Additionally, Alphabet faced competitive pressures in the AI race. While the company reaffirmed its $75 billion capex for 2025 to bolster AI capabilities, some investors worry that Google is lagging behind rivals like OpenAI and DeepSeek in generative AI innovation. Posts on X speculated that Alphabet might shift spending toward its proprietary TPUs (Tensor Processing Units) over NVIDIA’s GPUs, potentially signaling a strategic pivot that could impact margins or AI performance. Moreover, DeepSeek’s cost-efficient AI model, reportedly trained for a fraction of the cost of Google’s models, raised questions about Alphabet’s AI spending efficiency, further denting investor confidence.
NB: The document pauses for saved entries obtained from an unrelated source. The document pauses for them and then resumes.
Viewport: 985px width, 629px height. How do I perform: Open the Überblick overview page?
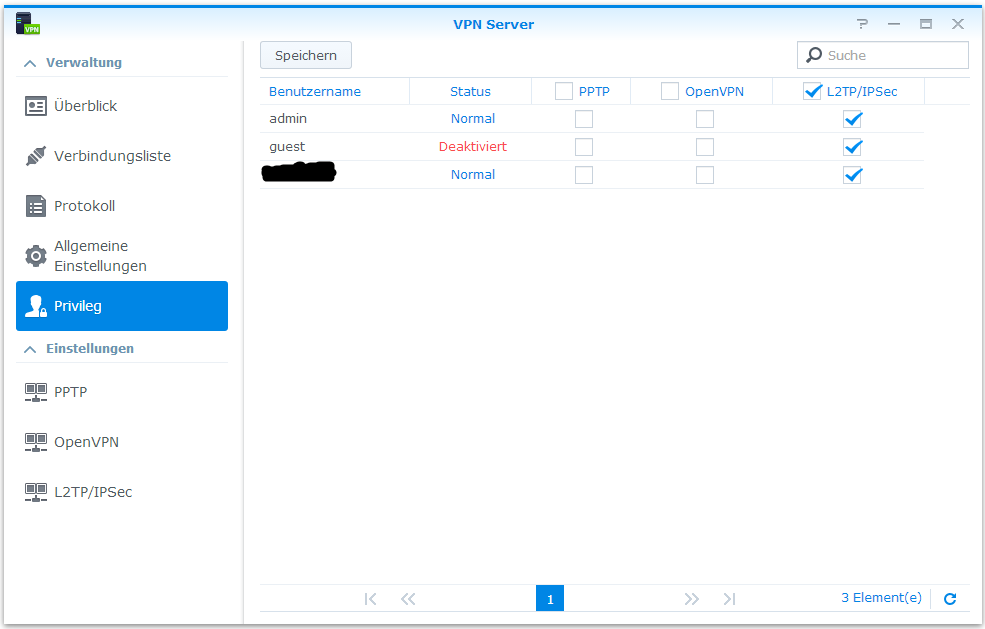coord(85,106)
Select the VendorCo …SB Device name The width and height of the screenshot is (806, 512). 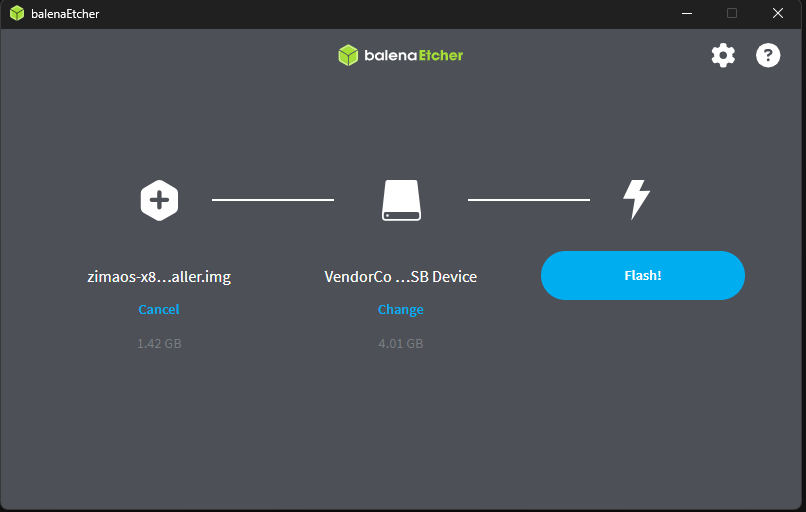pyautogui.click(x=400, y=277)
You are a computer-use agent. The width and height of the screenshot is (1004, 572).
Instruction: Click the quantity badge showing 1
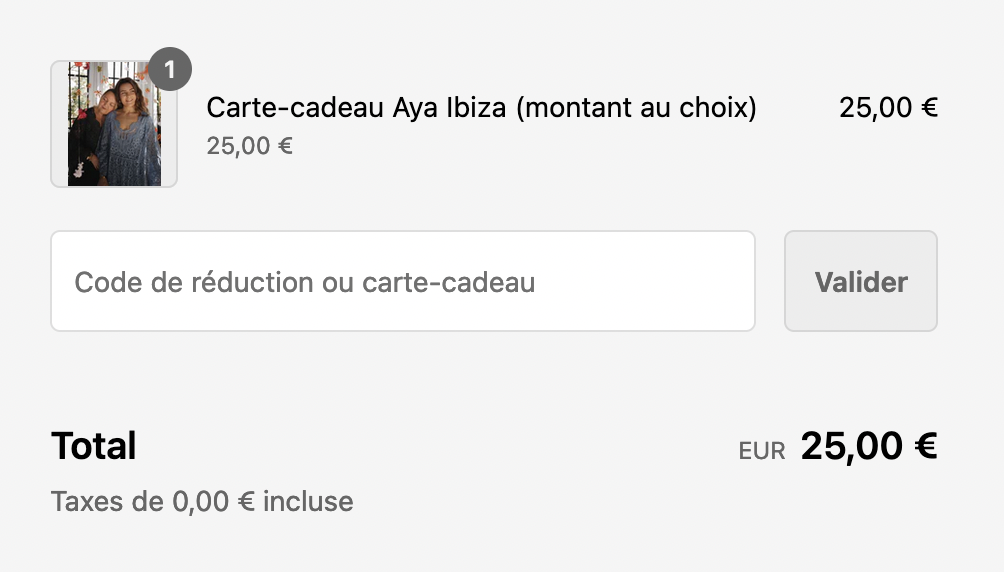point(170,69)
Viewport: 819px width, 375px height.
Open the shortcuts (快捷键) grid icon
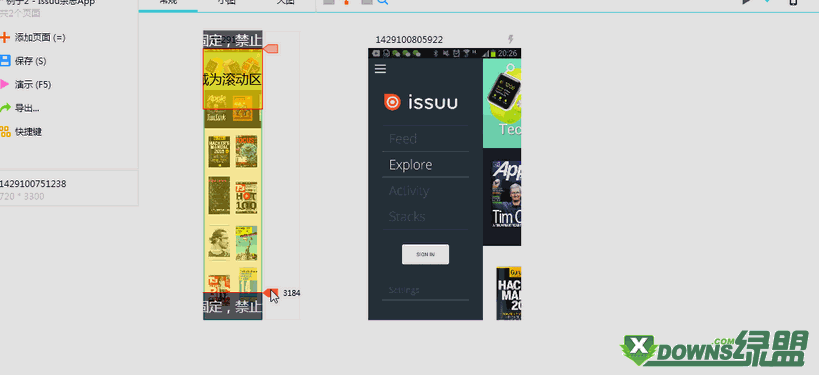tap(5, 132)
Alphabet’s stock was also caught in broader market volatility. The Dow Jones Industrial Average fell over 1%, and the Nasdaq oscillated amid concerns over Federal Reserve Chairman Jerome Powell’s comments on tariffs and inflation. As a member of the “Magnificent Seven,” Alphabet’s 8.21%-8.42% drop (across GOOG and GOOGL tickers) was among the steepest, reflecting its vulnerability to macro and company-specific headwinds.
Market Context and Investor Sentiment
The contrasting performances of NVIDIA and Alphabet on May 7 highlight the tech sector’s uneven recovery in 2025. While NVIDIA benefits from its unchallenged leadership in AI hardware, Alphabet is grappling with regulatory risks and competitive pressures in a rapidly evolving AI landscape. Social media posts on X captured the market’s mood, with traders noting NVIDIA’s “holding strong” and Alphabet’s drop compressing broader indices like the Nasdaq (QQQ) and S&P 500 (SPY).
Investors are also eyeing upcoming events that could further influence these stocks. NVIDIA’s earnings report on May 28 is widely anticipated, with analysts predicting a potential beat driven by Blackwell chip sales and strong AI demand. For Alphabet, clarity on regulatory developments and AI strategy updates could dictate its near-term trajectory. Both companies remain integral to the AI revolution, but their paths are diverging as investors reassess growth prospects and risks.
Looking Ahead
As of May 7, 2025, NVIDIA’s upward momentum reflects its dominance in AI hardware and strategic agility, positioning it as a market darling despite earlier volatility. Alphabet, however, faces a tougher road, with regulatory clouds and AI competition casting shadows over its near-term outlook. While NVIDIA rides the AI wave, Alphabet must navigate choppy waters to regain investor trust.
For investors, the takeaway is clear: NVIDIA’s growth story remains intact, but Alphabet’s challenges warrant caution. As the tech landscape evolves, May 7 serves as a reminder that even giants can move in opposite directions when innovation, policy, and market sentiment collide.